I prefer making small building blocks in assembler, with a portable interface. E.g. interface:

Code: Select all

unsigned long a_irqdisable(void);
void a_irqrestore(unsigned long);
int a_swap(volatile int *, int);
void a_store(volatile int *, int);
void a_spin(void);
void a_exit_spin(void);

AMD64:

Code: Select all

a_irqdisable:
  pushfq
  popq %rax
  retq
a_irqrestore:
  pushq %rdi
  popfq
  retq
a_swap:
  lock xchgl %esi, (%rdi)
  movl %esi, %eax
  retq
a_store:
  xorl %eax, %eax
  movl %esi, (%edi)
  lock cmpxchgl %eax, (%rsp) # prevent processor-side load-reorders across the store instruction above
  retq
a_spin:
  pause
  retq
a_exit_spin:
  retq

PowerPC:

Code: Select all

a_irqdisable:
  mfmsr 3
  rlwinm 4,3,0,~MSR_EE
# skip mtmsr instruction if possible. It is slow.
  cmplw 4, 3
  beq 1f
  mtmsr 4
1: blr
a_irqrestore:
  andi. 0, 3, MSR_EE
  beq 1f
  mtmsr 3
1: blr
a_swap:
  sync
  lwarx 5, 0, 3
  stwcx. 4, 0, 3
  bne- a_swap
  isync
  mr 3, 5
  blr
a_store:
  sync
  stw 4, 0(3)
  sync
  blr
a_spin:
  or 4, 4, 4
  blr
a_exit_spin:
  or 2, 2, 2
  blr

And then it is possible to use those again to build the spinlock in C. Using external functions rather than inline asm has the benefit of creating a well-defined ABI boundary, rather than whatever inline assembler is doing. Yes, it is nice that the compiler can inline and reorder this stuff, but getting the constraints (especially the clobbers) just right is not a thing I want to waste time on. Anyway, the functions are small and easy to verify.

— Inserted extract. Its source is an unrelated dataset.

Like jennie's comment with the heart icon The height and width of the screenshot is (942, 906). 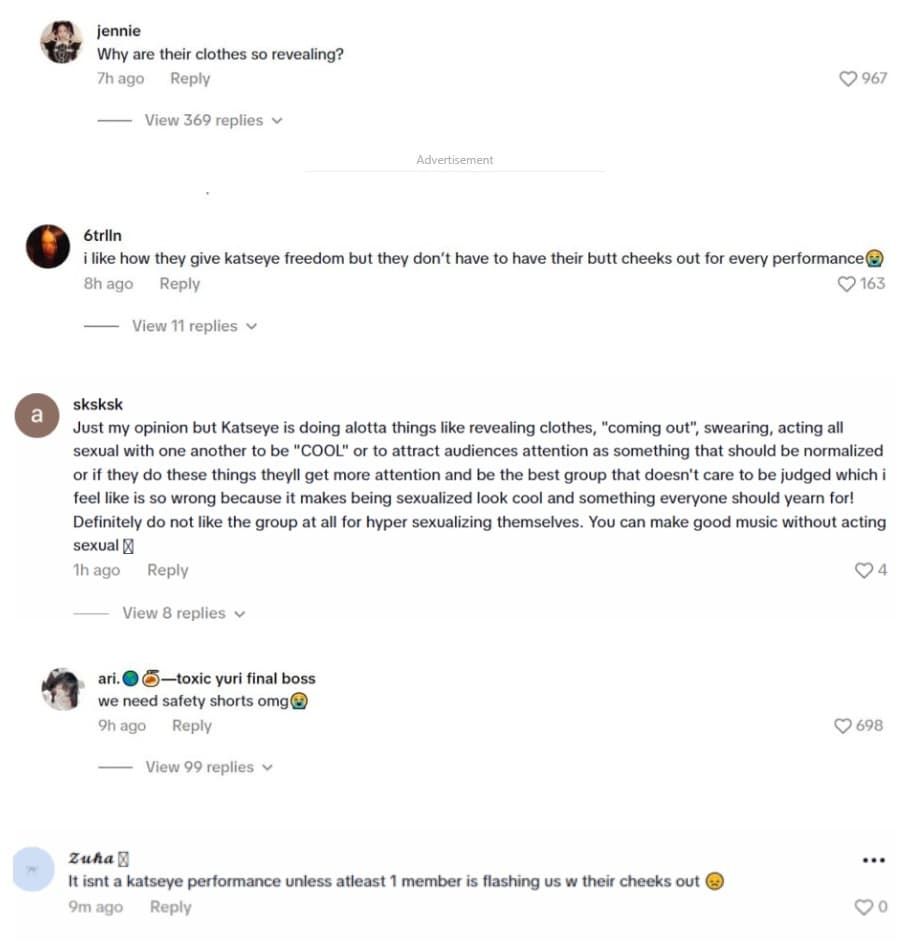(848, 78)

The spinlock code could then be something like

Code: Select all

typedef volatile int spinlock_t;
unsigned long spinlock_irqsave(spinlock_t *lock)
{
  unsigned long flg = a_irqsave();
  while (a_swap(lock, 1)) a_spin();
  a_exit_spin();
  return flg;
}

void spinunlock_irqrestore(spinlock_t * lock, unsigned long flg)
{
  a_store(lock, 0);
  a_irqrestore(flg);
}

C11 atomics also have the significant drawback of utilizing the C memory model. Which is fine if you want to tune it all for the best performance, but also easy to get wrong. I tend to write my atomics simply with a full memory barrier, as that is way easier to understand. Might not perform as well, but as stated in the past I take readable and understandable code that works over fast code that fails sometimes any day of the week, and twice on Sundays.

I think I would prefer to do the complete spinlock in assembly. It's more compact and the code is pretty short.

Besides, your x64 disable procedure seems to lack "cli", and you don't need lock for xchg on x86.